DE VOLTA PARA O FUTURO

A coincidência de eleições e plano econômico vem há meses gerando as mais desencontradas avaliações. Parece afinal incerto se a coincidência será positiva ou não.
O certo é que a sociedade está enfastiada de soluções milagrosas e de profetas de ocasião. As expectativas econômicas, em meio às incertezas criadas nas últimas semanas, revelam uma descrença inquietante e o temor de inflação significativa sob o real. O pessimismo ainda predomina. Sabe-se pouco do plano, entende-se-o menos ainda, embora os especialistas acreditem na sua eficácia –sob condições, por algum tempo, se variáveis políticas não surpreenderem.
Talvez consciente dessa dificuldade e, como o homem comum, cético das argumentações tecnocráticas, veio ninguém menos que o presidente da República exigir providências mais imediatas e claramente populistas na regulamentação das mensalidades escolares.
Nesse momento de paixões acesas, "et pour cause", é preciso mais uma vez insistir no que ninguém pode negar, embora muitos prefiram desconsiderar: raras vezes esteve a economia brasileira tão próxima de uma estabilização duradoura, com condições objetivas tão favoráveis, ainda que à custa de longos anos de frustrações e sacrifícios sociais já intoleráveis.
A economia brasileira logrou em 1993, submetida a uma concorrência externa crescente, manter-se competitiva, aumentar a produção e a produtividade e melhorar a qualidade de seus produtos. Ou seja, o programa de estabilização contará com uma capacidade renovada de oferta de produção agrícola e industrial. Não será necessária uma recessão, bastará uma prudência mínima para que não se ponha a perder o ajuste dos últimos anos.
Há o artifício da chamada âncora cambial, que a muitos parece arriscada demais. Entretanto, aqui também é importante uma visão mais ampla. Não se trata de usar o congelamento do câmbio apenas para induzir a paralisação da inflação.
O câmbio tem outra função, estratégica e de longo prazo: colocar a economia brasileira no mapa do investimento internacional. Ao longo de vários anos tem ocorrido uma gradual liberalização cambial e financeira que cumpre esse papel.
Ou seja, a segurança dada por essa âncora não depende apenas do volume de reservas no Banco Central (estoque estratégico para enfrentar as turbulências de curto prazo).
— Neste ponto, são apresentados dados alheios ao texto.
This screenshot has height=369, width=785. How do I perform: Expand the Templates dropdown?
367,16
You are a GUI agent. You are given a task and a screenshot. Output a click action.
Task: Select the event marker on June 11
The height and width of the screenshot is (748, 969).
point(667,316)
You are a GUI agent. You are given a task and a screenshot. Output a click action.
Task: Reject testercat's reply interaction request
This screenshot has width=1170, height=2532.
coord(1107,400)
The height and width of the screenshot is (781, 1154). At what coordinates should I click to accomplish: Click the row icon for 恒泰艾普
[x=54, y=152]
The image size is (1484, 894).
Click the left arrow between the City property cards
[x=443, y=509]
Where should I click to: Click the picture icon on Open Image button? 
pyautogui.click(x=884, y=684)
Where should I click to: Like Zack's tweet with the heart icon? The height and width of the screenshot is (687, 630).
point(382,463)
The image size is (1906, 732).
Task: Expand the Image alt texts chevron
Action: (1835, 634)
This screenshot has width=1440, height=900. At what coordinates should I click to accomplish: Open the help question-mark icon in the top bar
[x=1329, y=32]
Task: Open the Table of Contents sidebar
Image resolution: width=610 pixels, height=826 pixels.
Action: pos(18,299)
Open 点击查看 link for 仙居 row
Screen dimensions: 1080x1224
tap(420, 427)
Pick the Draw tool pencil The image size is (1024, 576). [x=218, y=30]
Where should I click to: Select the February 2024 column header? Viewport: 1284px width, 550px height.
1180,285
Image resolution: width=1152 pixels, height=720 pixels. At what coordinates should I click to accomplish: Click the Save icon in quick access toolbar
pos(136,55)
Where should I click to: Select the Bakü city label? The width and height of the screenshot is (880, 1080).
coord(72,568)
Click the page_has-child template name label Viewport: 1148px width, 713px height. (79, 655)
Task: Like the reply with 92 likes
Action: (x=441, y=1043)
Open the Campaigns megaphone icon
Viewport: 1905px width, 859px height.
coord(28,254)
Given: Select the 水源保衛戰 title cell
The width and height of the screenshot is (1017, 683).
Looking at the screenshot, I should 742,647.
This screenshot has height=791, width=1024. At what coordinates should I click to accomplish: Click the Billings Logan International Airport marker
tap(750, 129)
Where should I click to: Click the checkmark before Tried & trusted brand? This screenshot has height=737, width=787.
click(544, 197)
Ela será ainda maior conforme a capacidade das empresas brasileiras, do governo e da política econômica de continuar atraindo capitais externos e de conquistar mercados internacionais. Como no caso dos aumentos de produtividade e competitividade, essa lógica já vem sendo seguida por muitos e aprofundá-la é o grande desafio.
Uma economia na qual aos poucos se promove um ajuste fiscal, crescem a produtividade e a competitividade e existem formas cada vez mais flexíveis de inserção internacional cria, por definição, condições mínimas para alcançar a estabilidade e retomar o crescimento.
O plano de estabilização vai eliminar a correção monetária, mas a economia real que –espera-se– virá à tona é fruto de um ajuste de prazo mais longo que, é bom notar, já está em curso. Sem esse ajuste iniciado, a tentativa de estabilização seria totalmente espúria. Sem uma estabilização corajosa, corre-se o risco de perder mais uma década na especulação financeira e no desperdício de recursos, ameaçando até mesmo a reestruturação produtiva que já alcança muitos setores.
Poucos talvez já se deram conta de quanto mudou a estrutura real da economia brasileira ao longo da crise dos últimos anos. A estabilidade de preços obtida sem um congelamento artificial tornará ainda mais visíveis esses horizontes.
Há também desafios enormes que ninguém teve a coragem de enfrentar até agora e cuja vergonhosa perpetuação coloca em xeque não apenas o ajuste econômico mas a própria convivência social civilizada. É o caso, em especial, da reforma do Estado e da construção das políticas sociais, tarefas que ultrapassam a gestão emergencial de Itamar Franco. Mas depois da década perdida, temos novamente a esperança de poder encarar de frente a viagem de volta para o futuro.